■ Directive: Please return each line of the material below that contains the word "header".

──────── Material for the task ────────

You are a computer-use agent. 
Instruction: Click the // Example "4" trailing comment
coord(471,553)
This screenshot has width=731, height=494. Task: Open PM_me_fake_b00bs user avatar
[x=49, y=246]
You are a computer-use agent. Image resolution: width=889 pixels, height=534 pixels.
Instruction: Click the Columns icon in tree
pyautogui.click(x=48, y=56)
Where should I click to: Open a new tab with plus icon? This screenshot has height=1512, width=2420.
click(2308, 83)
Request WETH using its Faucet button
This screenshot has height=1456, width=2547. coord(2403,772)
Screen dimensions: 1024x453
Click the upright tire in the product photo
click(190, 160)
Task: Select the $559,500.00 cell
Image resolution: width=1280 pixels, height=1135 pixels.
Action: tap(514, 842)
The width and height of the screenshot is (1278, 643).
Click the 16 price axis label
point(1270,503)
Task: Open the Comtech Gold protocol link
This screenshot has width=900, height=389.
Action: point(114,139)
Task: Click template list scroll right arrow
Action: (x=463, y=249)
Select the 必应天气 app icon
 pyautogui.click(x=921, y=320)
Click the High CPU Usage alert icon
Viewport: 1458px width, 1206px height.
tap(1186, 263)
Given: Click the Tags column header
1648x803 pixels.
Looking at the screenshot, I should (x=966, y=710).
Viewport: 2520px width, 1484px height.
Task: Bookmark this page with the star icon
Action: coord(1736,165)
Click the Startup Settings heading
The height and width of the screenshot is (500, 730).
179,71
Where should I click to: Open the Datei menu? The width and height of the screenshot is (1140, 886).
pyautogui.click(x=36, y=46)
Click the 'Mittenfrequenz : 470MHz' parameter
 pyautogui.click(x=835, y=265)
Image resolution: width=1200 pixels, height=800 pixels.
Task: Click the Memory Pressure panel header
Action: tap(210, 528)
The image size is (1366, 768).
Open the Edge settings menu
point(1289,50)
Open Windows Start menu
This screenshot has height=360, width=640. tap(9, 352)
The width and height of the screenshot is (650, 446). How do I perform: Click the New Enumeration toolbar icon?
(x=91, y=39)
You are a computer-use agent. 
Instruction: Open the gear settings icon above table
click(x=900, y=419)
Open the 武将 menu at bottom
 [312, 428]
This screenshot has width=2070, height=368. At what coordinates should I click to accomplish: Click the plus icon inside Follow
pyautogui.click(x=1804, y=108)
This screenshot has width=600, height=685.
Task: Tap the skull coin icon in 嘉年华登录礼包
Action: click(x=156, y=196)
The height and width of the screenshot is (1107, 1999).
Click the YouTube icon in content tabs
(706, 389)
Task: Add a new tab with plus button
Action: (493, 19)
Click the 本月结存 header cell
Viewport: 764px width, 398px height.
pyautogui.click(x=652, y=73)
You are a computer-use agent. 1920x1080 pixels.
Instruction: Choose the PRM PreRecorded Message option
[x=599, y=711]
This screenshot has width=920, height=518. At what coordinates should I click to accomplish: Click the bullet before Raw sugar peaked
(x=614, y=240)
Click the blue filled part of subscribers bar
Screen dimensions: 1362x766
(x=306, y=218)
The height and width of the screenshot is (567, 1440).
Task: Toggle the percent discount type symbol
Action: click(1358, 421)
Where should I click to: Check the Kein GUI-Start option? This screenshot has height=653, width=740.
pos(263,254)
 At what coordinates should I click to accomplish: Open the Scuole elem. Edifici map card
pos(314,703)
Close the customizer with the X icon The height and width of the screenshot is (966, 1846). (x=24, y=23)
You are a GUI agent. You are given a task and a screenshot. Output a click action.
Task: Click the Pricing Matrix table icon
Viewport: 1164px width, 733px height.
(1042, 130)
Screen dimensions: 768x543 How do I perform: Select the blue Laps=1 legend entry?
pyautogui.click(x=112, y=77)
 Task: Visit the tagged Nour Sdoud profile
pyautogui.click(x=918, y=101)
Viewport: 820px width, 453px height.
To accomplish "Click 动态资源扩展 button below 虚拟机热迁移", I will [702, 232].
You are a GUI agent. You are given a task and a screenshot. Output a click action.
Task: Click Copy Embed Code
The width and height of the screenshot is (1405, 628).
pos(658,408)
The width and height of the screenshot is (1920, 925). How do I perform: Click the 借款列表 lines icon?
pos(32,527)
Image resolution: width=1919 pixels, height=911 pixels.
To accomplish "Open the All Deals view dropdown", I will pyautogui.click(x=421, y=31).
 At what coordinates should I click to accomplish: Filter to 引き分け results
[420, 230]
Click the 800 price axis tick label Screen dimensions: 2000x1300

────────

■ Expected answer:
Given: Click the Tags column header
Task: Click the Memory Pressure panel header
Click the 本月结存 header cell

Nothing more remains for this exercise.